As the Lord does in other prophetic writings, He asks a question to get us thinking before He explains.  This great countless multitude, who is gathered around the Throne of God, and singing full-voice to God their Savior—who are they and where did they come from?  Like cliffhanger in a TV show that flashes forward after a plane crash, you’re left wondering how did things go from the world as we know it, to seeing this countless throng of the saved?

Some of it is known to us, how the Lord saves through increasing persecution, hearts growing cold, wars and rumors of war, famines, earthquakes.  Some of it will be worse still, as Jesus warns, “Then there will be great tribulation, such as has not been from the beginning of the world until now, no, and never will be. And if those days had not been cut short, no human being would be saved. But for the sake of the elect those days will be cut short.” (Matt. 24:21-22)  But the blessing and glory and wisdom and thanksgiving and honor and power and might belong to God because He gathered His elect, He kept them in body and soul to join in this heavenly court!  Neither by our willpower, nor our ingenuity, nor as our proof of our dedication do we arrive safely across the Jordan.  Neither by how many good works we’ve done, nor by how much we’ve studied, nor our offering dollars do we have the privilege to stand among this throng.  All glory belongs to God alone, and to the Lamb who adorns us with all the righteousness needed to be welcome in God’s house and recipients of this blessed rest!

Now in words that can only be appreciated after we have felt the sharp pangs of our earthly pilgrimage, does the elder speak these consoling verses:

“Therefore they are before the throne of God, 

and serve him day and night in his temple; 

and he who sits on the throne will shelter them with his presence. 

 They shall hunger no more, neither thirst anymore; 

the sun shall not strike them, 

nor any scorching heat. 

For the Lamb in the midst of the throne will be their shepherd, 

and he will guide them to springs of living water, 

and God will wipe away every tear from their eyes.”

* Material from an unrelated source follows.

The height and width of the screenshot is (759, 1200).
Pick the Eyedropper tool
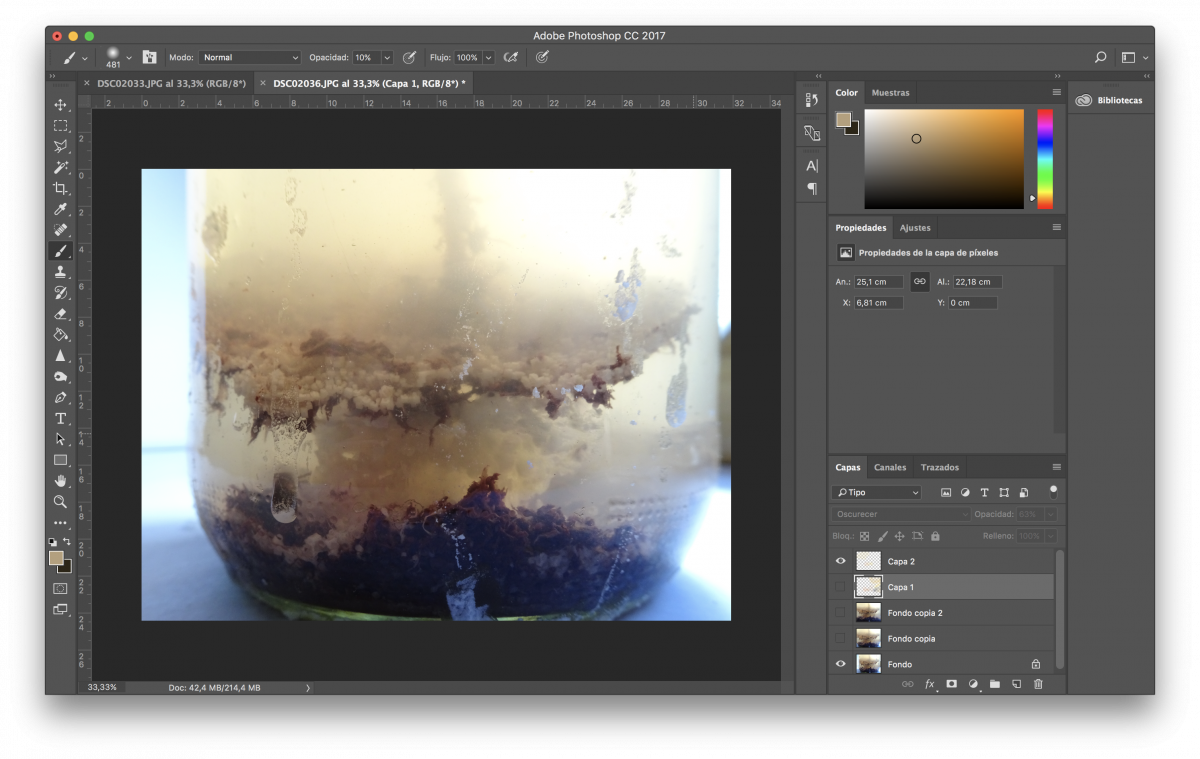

Paradise at last restored, but this time better.  This time we will be innocent, after we have known guilt.  We will serve Him, after we have wandered and denied Him. We will be sheltered after having been exposed.  We will be satisfied, after we have hungered and thirsted. And then, we will not be naked in this new creation, because we will be clothed by God after we had been covered with shame.  But the Day is coming when all those things will pass away, and this is what we will enjoy forever.

What we need now is that foretaste, that preview of the good things to come.  That’s what we have in the Divine Service and in His Word. It’s our sanctuary from this wearisome life.  When we are here, first thing our Lord assures us of His peace by forgiving our sins. He puts His Word on our lips, and then feeds us with His Word and we respond with singing.  After the sermon, we acknowledge our present life, giving of the things of this life to carry out God’s work on earth and bringing him our cares and needs in prayer. Then, before dismissing us to those burdens, our Lord invites us to table with Him, with angels and archangels, and all the saints at rest.

An ancient name for the Divine Service is the “Mass” (although this name is usually only used by Roman Catholics now).  It comes from the Latin, missa, which means dismissal, named for the prayer at the conclusion of the service. The point is this is a service which comes to an end, one which we are dismissed in peace.  But, we look forward to that Day we will no longer have to leave the Lord’s immediate presence. In the meantime, having had this foretaste, we are prepared by the Lord for all the tribulations of this present age, with the steadfastness we need to endure to the end. 

This is the hope toward which we press in Christ our Lord.  Amen.